# Problem details
Copy the records below exactly. Include all of them.

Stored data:

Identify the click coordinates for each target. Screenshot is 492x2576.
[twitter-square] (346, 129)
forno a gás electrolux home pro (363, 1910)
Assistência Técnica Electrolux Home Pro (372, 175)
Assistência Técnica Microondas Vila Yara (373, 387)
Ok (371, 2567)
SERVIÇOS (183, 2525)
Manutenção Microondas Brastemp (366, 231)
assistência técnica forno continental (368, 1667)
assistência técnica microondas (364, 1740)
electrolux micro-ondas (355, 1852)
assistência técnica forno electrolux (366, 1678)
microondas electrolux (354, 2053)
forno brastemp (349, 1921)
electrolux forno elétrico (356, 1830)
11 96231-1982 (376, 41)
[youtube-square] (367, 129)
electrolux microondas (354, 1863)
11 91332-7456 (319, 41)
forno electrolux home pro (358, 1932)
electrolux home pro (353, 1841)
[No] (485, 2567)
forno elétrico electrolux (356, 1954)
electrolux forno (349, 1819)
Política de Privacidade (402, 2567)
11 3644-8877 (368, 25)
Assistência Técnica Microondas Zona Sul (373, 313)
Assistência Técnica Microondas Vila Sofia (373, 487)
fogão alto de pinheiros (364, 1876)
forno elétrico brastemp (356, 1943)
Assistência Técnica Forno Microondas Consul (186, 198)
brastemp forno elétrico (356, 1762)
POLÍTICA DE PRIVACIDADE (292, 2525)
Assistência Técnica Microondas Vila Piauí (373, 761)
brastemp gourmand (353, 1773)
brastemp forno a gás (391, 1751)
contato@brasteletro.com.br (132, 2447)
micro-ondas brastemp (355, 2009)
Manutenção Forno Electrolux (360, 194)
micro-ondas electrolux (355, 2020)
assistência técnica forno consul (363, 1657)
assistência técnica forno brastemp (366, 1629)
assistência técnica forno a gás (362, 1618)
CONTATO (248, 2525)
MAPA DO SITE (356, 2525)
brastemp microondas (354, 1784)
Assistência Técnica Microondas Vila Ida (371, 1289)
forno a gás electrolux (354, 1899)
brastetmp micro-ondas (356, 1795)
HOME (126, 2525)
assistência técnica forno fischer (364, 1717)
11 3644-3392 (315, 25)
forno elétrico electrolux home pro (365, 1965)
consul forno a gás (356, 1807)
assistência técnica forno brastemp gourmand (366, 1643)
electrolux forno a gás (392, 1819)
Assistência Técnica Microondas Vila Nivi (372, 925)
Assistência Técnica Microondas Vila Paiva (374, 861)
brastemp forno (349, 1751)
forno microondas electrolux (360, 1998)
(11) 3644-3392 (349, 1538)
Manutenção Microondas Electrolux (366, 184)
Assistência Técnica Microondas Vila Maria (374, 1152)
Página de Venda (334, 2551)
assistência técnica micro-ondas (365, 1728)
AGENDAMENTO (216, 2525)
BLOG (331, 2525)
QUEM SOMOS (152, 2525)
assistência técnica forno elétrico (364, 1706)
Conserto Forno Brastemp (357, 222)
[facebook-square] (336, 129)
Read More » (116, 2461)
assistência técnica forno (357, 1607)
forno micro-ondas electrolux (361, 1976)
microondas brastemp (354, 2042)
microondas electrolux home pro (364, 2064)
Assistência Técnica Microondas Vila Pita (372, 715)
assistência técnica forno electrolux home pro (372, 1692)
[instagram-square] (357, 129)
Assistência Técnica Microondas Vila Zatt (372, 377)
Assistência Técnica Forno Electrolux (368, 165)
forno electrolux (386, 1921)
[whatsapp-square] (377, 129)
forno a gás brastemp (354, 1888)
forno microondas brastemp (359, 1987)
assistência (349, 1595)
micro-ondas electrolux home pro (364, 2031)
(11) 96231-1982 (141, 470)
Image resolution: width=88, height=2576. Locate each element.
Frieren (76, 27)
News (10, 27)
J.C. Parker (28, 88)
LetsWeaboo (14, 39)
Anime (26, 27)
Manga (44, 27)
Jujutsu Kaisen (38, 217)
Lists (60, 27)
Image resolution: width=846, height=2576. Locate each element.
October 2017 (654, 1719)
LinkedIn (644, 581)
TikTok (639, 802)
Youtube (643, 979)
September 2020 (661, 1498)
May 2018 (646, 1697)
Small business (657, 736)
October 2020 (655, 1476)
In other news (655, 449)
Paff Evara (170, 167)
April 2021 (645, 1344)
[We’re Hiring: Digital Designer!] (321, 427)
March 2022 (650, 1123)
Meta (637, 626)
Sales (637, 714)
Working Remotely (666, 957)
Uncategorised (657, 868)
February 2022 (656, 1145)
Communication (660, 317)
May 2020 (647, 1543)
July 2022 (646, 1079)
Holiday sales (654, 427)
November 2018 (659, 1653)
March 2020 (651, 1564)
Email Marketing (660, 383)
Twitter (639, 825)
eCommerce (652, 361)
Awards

# Answer for the task
Identify the click coordinates for each target. Screenshot is 492x2576.
[twitter-square] (346, 129)
forno a gás electrolux home pro (363, 1910)
Assistência Técnica Electrolux Home Pro (372, 175)
Assistência Técnica Microondas Vila Yara (373, 387)
Ok (371, 2567)
SERVIÇOS (183, 2525)
Manutenção Microondas Brastemp (366, 231)
assistência técnica forno continental (368, 1667)
assistência técnica microondas (364, 1740)
electrolux micro-ondas (355, 1852)
assistência técnica forno electrolux (366, 1678)
microondas electrolux (354, 2053)
forno brastemp (349, 1921)
electrolux forno elétrico (356, 1830)
11 96231-1982 (376, 41)
[youtube-square] (367, 129)
electrolux microondas (354, 1863)
11 91332-7456 (319, 41)
forno electrolux home pro (358, 1932)
electrolux home pro (353, 1841)
[No] (485, 2567)
forno elétrico electrolux (356, 1954)
electrolux forno (349, 1819)
Política de Privacidade (402, 2567)
11 3644-8877 (368, 25)
Assistência Técnica Microondas Zona Sul (373, 313)
Assistência Técnica Microondas Vila Sofia (373, 487)
fogão alto de pinheiros (364, 1876)
forno elétrico brastemp (356, 1943)
Assistência Técnica Forno Microondas Consul (186, 198)
brastemp forno elétrico (356, 1762)
POLÍTICA DE PRIVACIDADE (292, 2525)
Assistência Técnica Microondas Vila Piauí (373, 761)
brastemp gourmand (353, 1773)
brastemp forno a gás (391, 1751)
contato@brasteletro.com.br (132, 2447)
micro-ondas brastemp (355, 2009)
Manutenção Forno Electrolux (360, 194)
micro-ondas electrolux (355, 2020)
assistência técnica forno consul (363, 1657)
assistência técnica forno brastemp (366, 1629)
assistência técnica forno a gás (362, 1618)
CONTATO (248, 2525)
MAPA DO SITE (356, 2525)
brastemp microondas (354, 1784)
Assistência Técnica Microondas Vila Ida (371, 1289)
forno a gás electrolux (354, 1899)
brastetmp micro-ondas (356, 1795)
HOME (126, 2525)
assistência técnica forno fischer (364, 1717)
11 3644-3392 (315, 25)
forno elétrico electrolux home pro (365, 1965)
consul forno a gás (356, 1807)
assistência técnica forno brastemp gourmand (366, 1643)
electrolux forno a gás (392, 1819)
Assistência Técnica Microondas Vila Nivi (372, 925)
Assistência Técnica Microondas Vila Paiva (374, 861)
brastemp forno (349, 1751)
forno microondas electrolux (360, 1998)
(11) 3644-3392 (349, 1538)
Manutenção Microondas Electrolux (366, 184)
Assistência Técnica Microondas Vila Maria (374, 1152)
Página de Venda (334, 2551)
assistência técnica micro-ondas (365, 1728)
AGENDAMENTO (216, 2525)
BLOG (331, 2525)
QUEM SOMOS (152, 2525)
assistência técnica forno elétrico (364, 1706)
Conserto Forno Brastemp (357, 222)
[facebook-square] (336, 129)
Read More » (116, 2461)
assistência técnica forno (357, 1607)
forno micro-ondas electrolux (361, 1976)
microondas brastemp (354, 2042)
microondas electrolux home pro (364, 2064)
Assistência Técnica Microondas Vila Pita (372, 715)
assistência técnica forno electrolux home pro (372, 1692)
[instagram-square] (357, 129)
Assistência Técnica Microondas Vila Zatt (372, 377)
Assistência Técnica Forno Electrolux (368, 165)
forno electrolux (386, 1921)
[whatsapp-square] (377, 129)
forno a gás brastemp (354, 1888)
forno microondas brastemp (359, 1987)
assistência (349, 1595)
micro-ondas electrolux home pro (364, 2031)
(11) 96231-1982 (141, 470)
Image resolution: width=88, height=2576. Locate each element.
Frieren (76, 27)
News (10, 27)
J.C. Parker (28, 88)
LetsWeaboo (14, 39)
Anime (26, 27)
Manga (44, 27)
Jujutsu Kaisen (38, 217)
Lists (60, 27)
Image resolution: width=846, height=2576. Locate each element.
October 2017 (654, 1719)
LinkedIn (644, 581)
TikTok (639, 802)
Youtube (643, 979)
September 2020 (661, 1498)
May 2018 (646, 1697)
Small business (657, 736)
October 2020 (655, 1476)
In other news (655, 449)
Paff Evara (170, 167)
April 2021 (645, 1344)
[We’re Hiring: Digital Designer!] (321, 427)
March 2022 (650, 1123)
Meta (637, 626)
Sales (637, 714)
Working Remotely (666, 957)
Uncategorised (657, 868)
February 2022 (656, 1145)
Communication (660, 317)
May 2020 (647, 1543)
July 2022 (646, 1079)
Holiday sales (654, 427)
November 2018 (659, 1653)
March 2020 (651, 1564)
Email Marketing (660, 383)
Twitter (639, 825)
eCommerce (652, 361)
Awards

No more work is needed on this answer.